I have removed such files using Ubuntu, downloaded as an ISO and installed
on a bootable thumb drive, using Unetbootin. Such a little item is very
handy and with a decent Thumb drive, is quite impressive.
FWIW, MSE found and removed a trojan installed along with Unlocker on one of
my machines. Moreover Unlocker does not always work, and when it does, I
wonder if it is safe..
"Petrarch" <> wrote in message
news:2430785A-B14B-4C75-A57E-...
>I restored my vista OS using a system image utility provided by Alienware.

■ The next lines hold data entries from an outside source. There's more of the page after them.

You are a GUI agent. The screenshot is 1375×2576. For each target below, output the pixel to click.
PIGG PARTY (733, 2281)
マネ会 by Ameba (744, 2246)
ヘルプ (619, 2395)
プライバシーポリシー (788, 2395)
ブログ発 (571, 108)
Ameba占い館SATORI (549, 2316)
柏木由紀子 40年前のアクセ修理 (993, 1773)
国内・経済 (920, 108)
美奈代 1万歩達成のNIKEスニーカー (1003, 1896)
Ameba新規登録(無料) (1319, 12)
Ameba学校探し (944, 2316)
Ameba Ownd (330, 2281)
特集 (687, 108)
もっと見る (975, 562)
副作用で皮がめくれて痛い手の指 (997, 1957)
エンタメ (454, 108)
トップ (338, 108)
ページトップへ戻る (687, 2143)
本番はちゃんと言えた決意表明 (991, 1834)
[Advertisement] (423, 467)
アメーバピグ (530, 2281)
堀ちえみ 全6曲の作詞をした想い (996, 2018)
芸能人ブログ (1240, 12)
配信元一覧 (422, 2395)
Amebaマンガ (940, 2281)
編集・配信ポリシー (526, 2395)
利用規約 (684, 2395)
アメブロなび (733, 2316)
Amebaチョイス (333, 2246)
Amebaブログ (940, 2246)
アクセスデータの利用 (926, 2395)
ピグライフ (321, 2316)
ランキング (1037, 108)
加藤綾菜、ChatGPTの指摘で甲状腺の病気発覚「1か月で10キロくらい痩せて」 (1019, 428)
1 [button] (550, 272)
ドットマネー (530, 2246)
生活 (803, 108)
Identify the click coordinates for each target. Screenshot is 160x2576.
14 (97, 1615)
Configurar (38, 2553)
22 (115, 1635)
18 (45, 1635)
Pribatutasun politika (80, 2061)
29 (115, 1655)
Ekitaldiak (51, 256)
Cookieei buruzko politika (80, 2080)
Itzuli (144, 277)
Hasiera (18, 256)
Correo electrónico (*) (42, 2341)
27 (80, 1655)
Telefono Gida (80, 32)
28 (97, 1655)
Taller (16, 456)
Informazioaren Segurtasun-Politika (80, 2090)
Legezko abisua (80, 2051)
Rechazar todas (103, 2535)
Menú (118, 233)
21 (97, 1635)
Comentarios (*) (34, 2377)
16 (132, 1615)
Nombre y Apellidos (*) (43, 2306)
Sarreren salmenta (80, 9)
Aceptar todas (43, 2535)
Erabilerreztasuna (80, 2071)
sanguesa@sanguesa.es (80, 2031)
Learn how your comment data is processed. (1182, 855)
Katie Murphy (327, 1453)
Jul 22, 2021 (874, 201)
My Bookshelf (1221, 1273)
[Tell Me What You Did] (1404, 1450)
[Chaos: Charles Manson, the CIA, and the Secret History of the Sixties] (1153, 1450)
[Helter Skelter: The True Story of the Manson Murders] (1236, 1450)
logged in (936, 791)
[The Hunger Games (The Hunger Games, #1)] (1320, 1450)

> It created a backup folder on the c drive with all the old files in it,
> including user profiles. I changed the owner of all files and folders
> back
> to my account and tried to delete it, but got the UAC messages that I need
> to
> allow administrator rights to do so. After clicking yes, I got a message
> that permission was denied with the only options of "Try Again" or
> "Cancel".
> After making visible all hidden files and folders, I was able to drill
> down
> to the one file I could not delete. I've used the "take ownership" steps
> in
> Vista explorer properties, and also the "takeown" dos commands, which
> report
> success that the Administrators group or my account which belongs to the
> administrators group, is the owner of the file, and that I have full
> control
> of it. Even so, I cannot delete this file. In DOS, I get access denied.
> In
> Explorer, I get the "you need permission to perform this action" message,
> with "try again" or "cancel", and it shows that my account (or
> administrators
> group, doing it that way) is the owner. It's just this one file. I was
> able
> to delete all other files and folders around this file, but just not this
> one.
>
> I wonder if the folder path is so long or so nested that UAC fails to
> figure
> it out? It was in users\<my profile>\appdata\roaming\etc. Or is the file
> corrupt? The file is a tempory file created by one of those biometric
> devices when logged on with your fingerprint, and is supposed to disappear
> when you log off, but it seems to have remained there because of a hard
> boot.
> Is there a utility I can use that can nuke this one lone file?